Máiría Cahill is a former Irish Senator and Councillor; she writes a political opinion column for the Sunday Independent, has written for the Belfast Telegraph and Fortnight Magazine, and regularly appears as a media commentator. Rough Beast is Máiría Cahill’s harrowing story of her life and what she went through at the hands of what is now Ireland’s largest and richest party. It is a story of unimaginable trauma and political corruption, but above all, it is the account of one young woman’s defiance of the power wielded by ex-gunmen inspiring fear and silence, and their influence over elected politicians. Rough Beast is shortlisted for the Dubray Non-Fiction Book of the Year. (Photo credit: Belfast Telegraph.)
Congratulations on making the shortlist for the Dubray Non-Fiction Book of the Year Award! How does it feel?

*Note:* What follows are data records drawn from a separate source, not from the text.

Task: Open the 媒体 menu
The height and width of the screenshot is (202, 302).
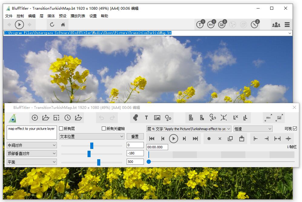Action: pyautogui.click(x=51, y=16)
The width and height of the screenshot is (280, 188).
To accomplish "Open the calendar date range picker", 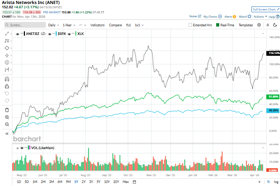I will click(x=134, y=182).
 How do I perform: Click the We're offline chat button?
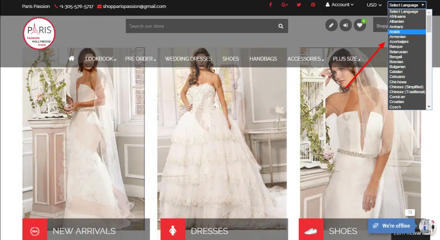click(x=391, y=226)
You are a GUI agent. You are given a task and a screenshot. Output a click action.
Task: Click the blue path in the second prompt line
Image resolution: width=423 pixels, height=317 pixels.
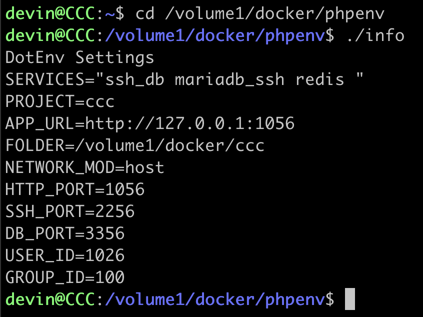tap(215, 36)
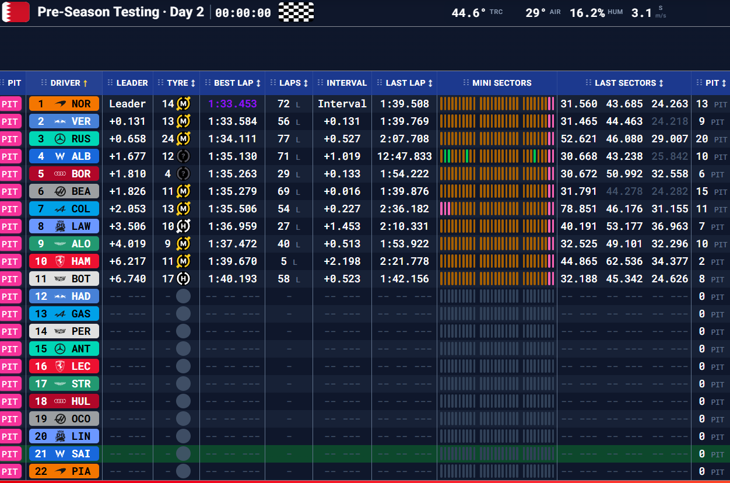Click Norris's purple best lap time 1:33.453
Screen dimensions: 730x483
tap(233, 104)
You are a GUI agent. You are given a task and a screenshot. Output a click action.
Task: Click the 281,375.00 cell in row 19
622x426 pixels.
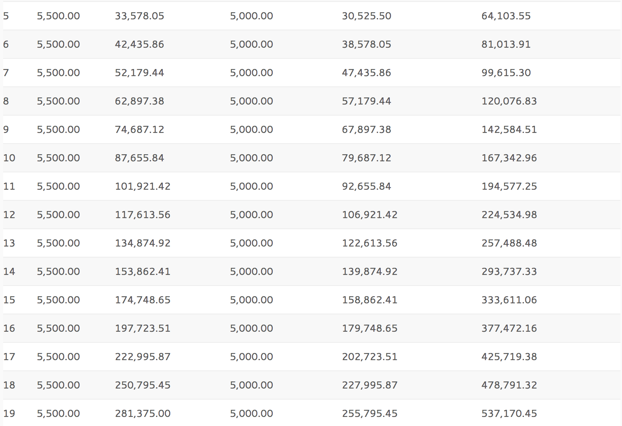(143, 413)
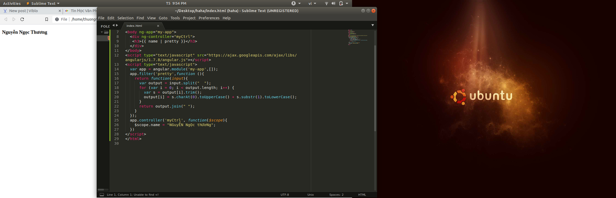Switch to the New post | Viblo tab
This screenshot has width=616, height=198.
tap(24, 11)
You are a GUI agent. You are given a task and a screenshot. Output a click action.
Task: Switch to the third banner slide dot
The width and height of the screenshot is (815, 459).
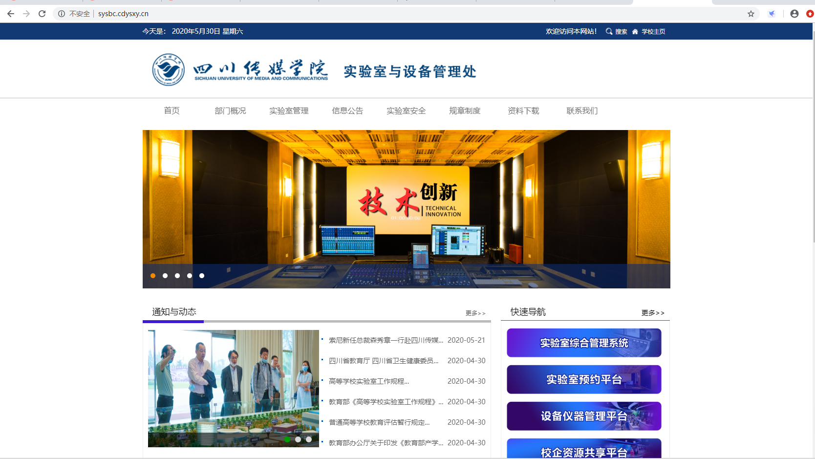click(x=177, y=276)
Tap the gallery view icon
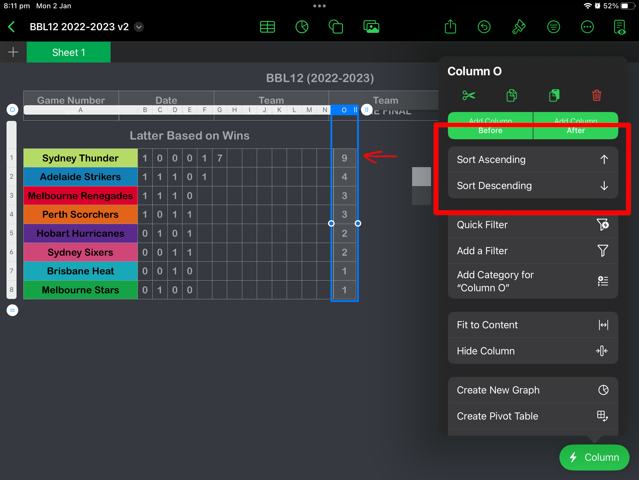The image size is (639, 480). 371,26
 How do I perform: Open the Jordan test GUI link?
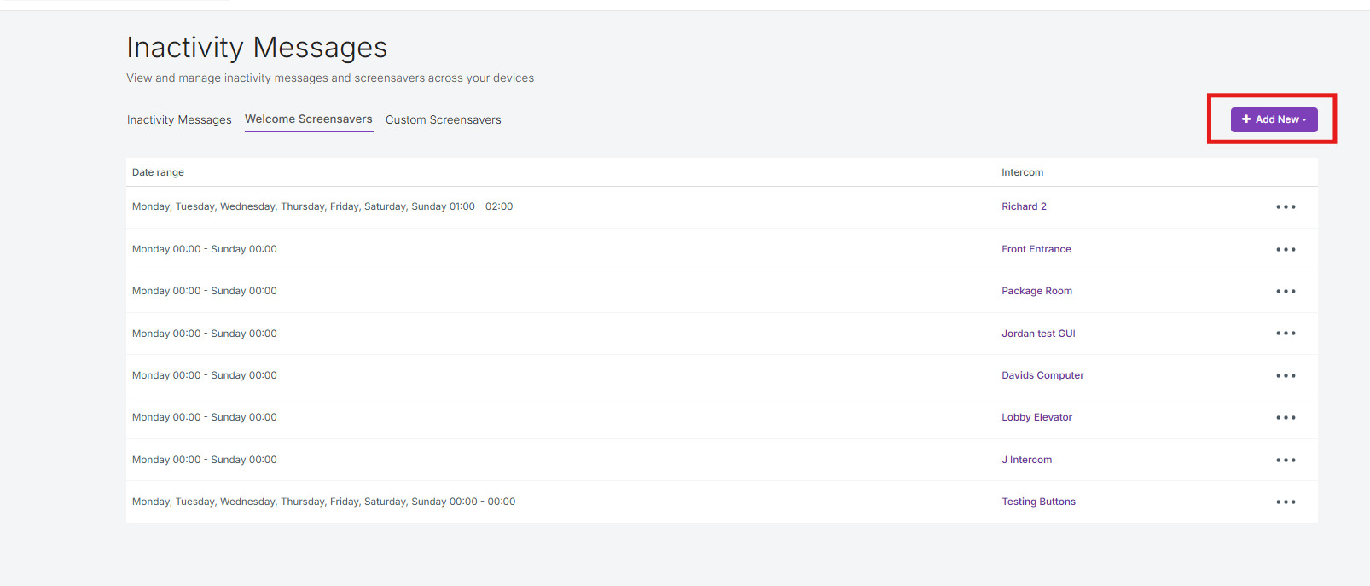pos(1038,334)
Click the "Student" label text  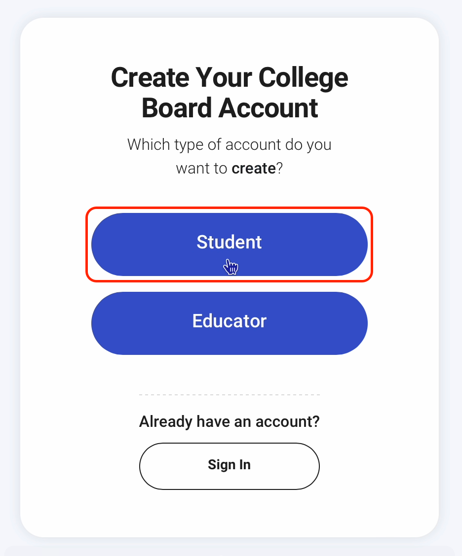coord(229,242)
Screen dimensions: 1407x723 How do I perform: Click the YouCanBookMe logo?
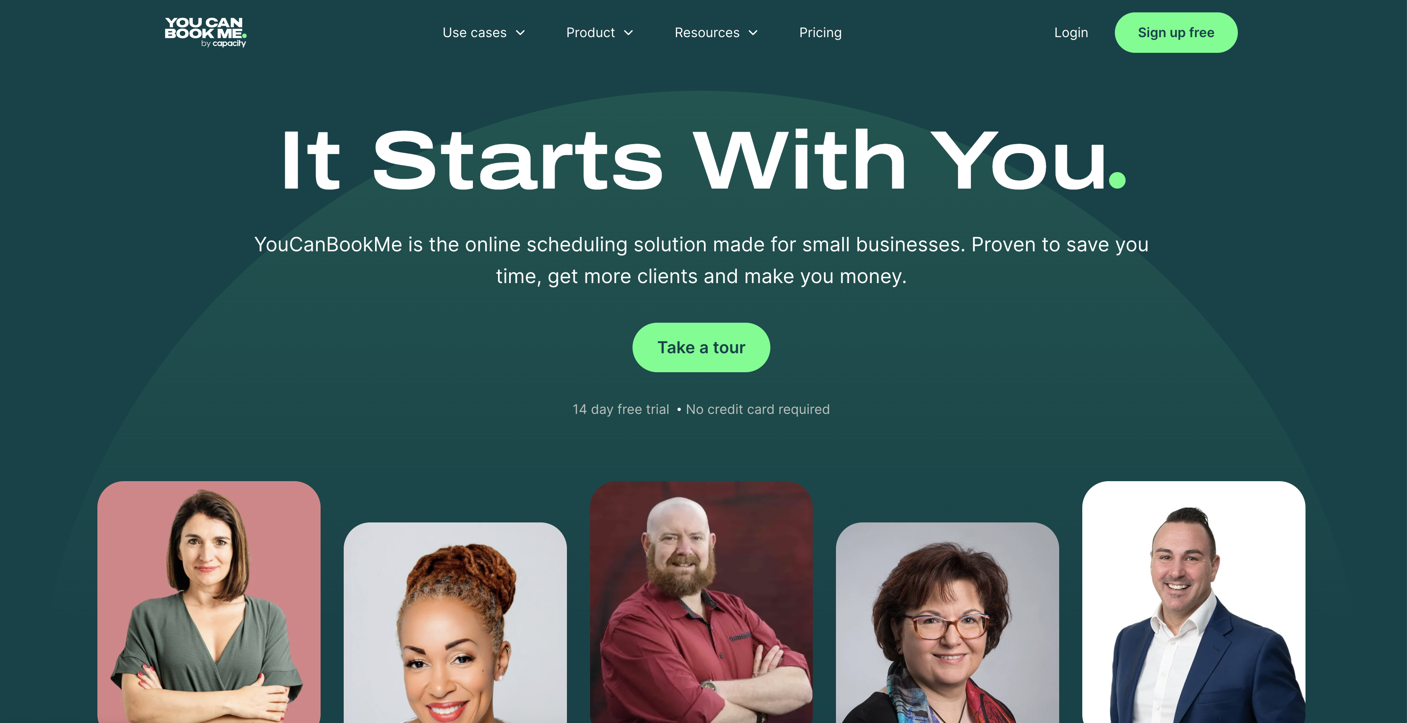205,32
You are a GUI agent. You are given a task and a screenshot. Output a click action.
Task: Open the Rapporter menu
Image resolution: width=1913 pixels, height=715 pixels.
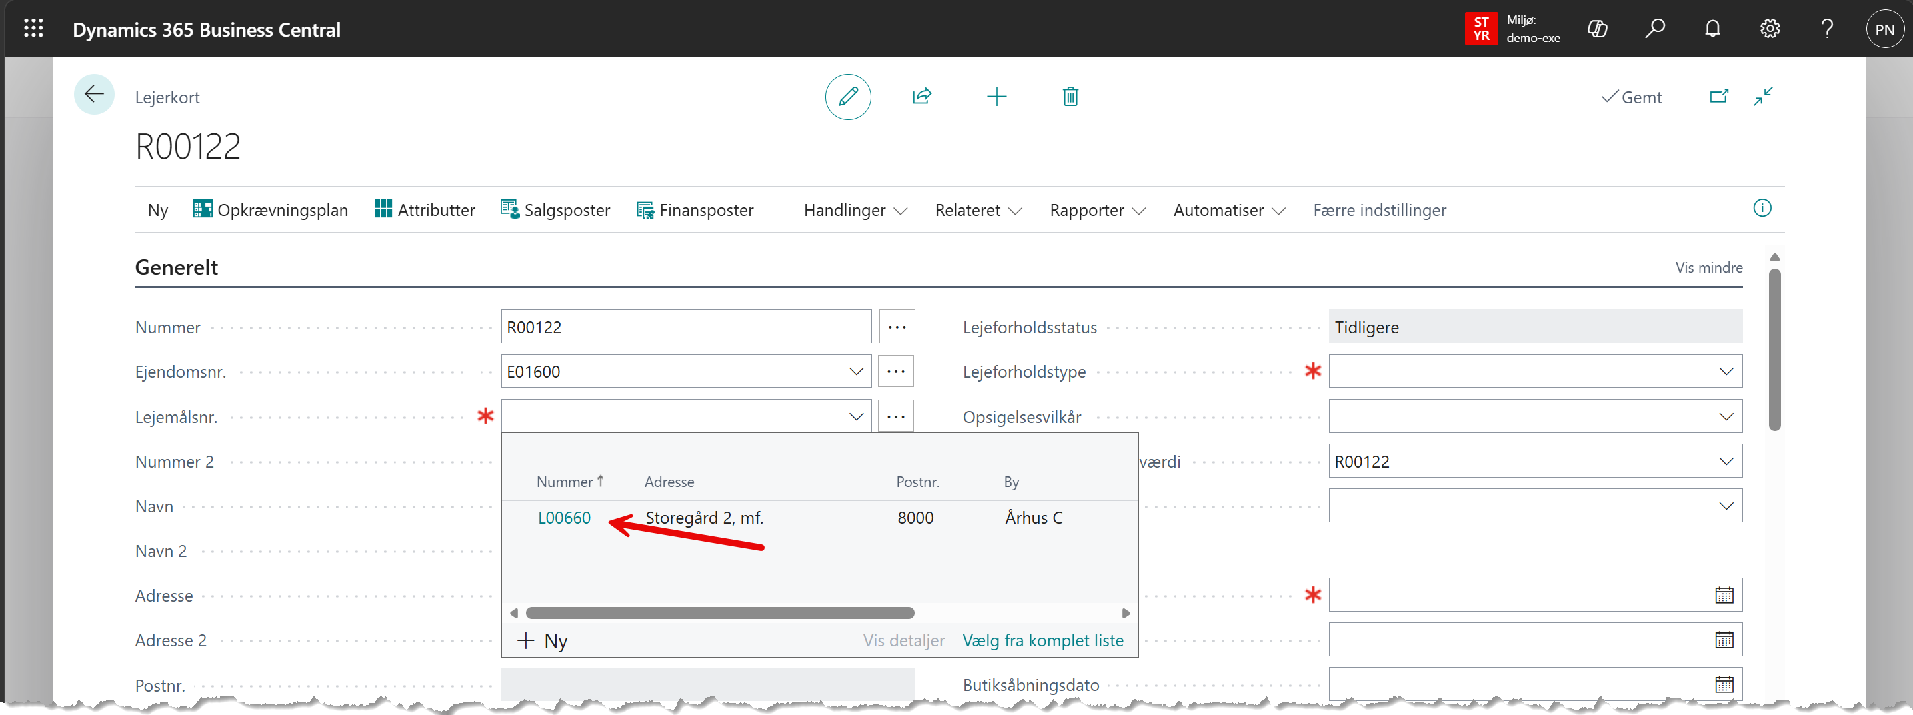(1097, 210)
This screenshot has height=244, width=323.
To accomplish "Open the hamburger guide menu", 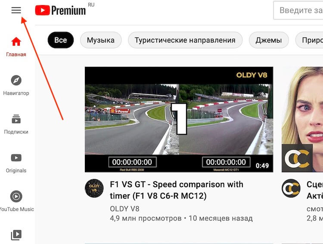I will [x=16, y=10].
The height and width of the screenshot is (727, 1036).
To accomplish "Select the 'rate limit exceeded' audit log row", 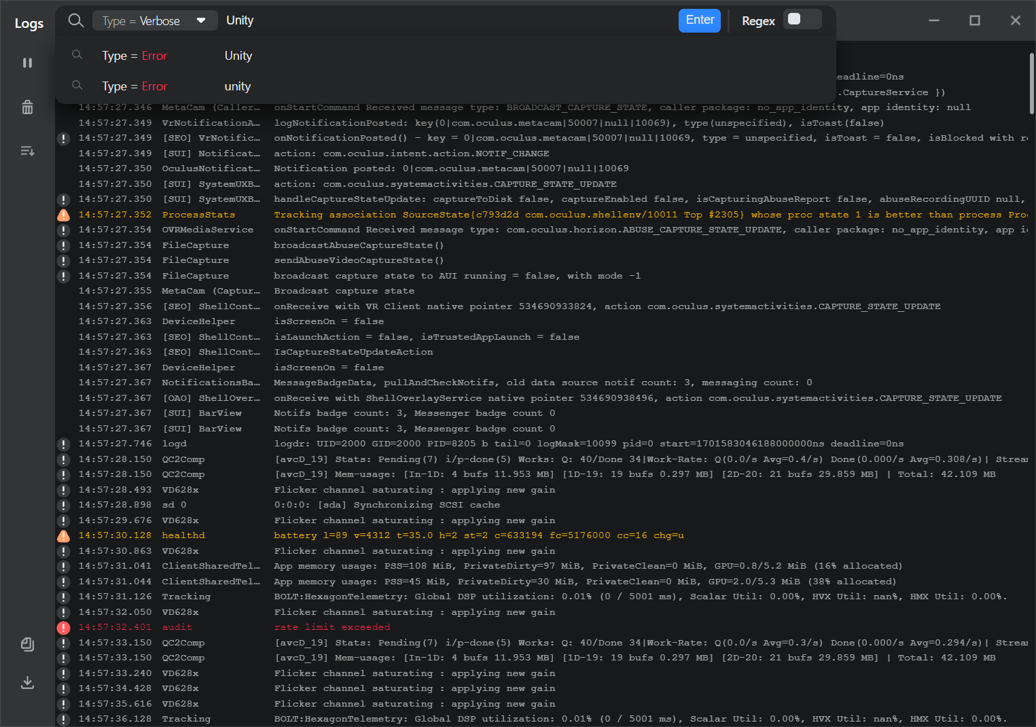I will (x=332, y=627).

Thank you! To be honest, it feels a bit overwhelming. I had no agent when writing this book, and no experience of publishing, so to have my first book and my work recognised like this feels like a good achievement for me. Ever since I was small, I've loved writing, so even having people reading the book means a huge deal. To have it shortlisted, equally so.
Tell us a bit about your shortlisted work?
My book Rough Beast is a documentation of elements of my life, which incorporates growing up in West Belfast, my sexual abuse, and how I was treated by the IRA and Sinn Féin. More than a memoir, it is also a political analysis of what happened when I spoke out, which is unusual in the sense that the reader comes on the journey with me from having these horrendous experiences to trying to gain accountability from officialdom and Republicans.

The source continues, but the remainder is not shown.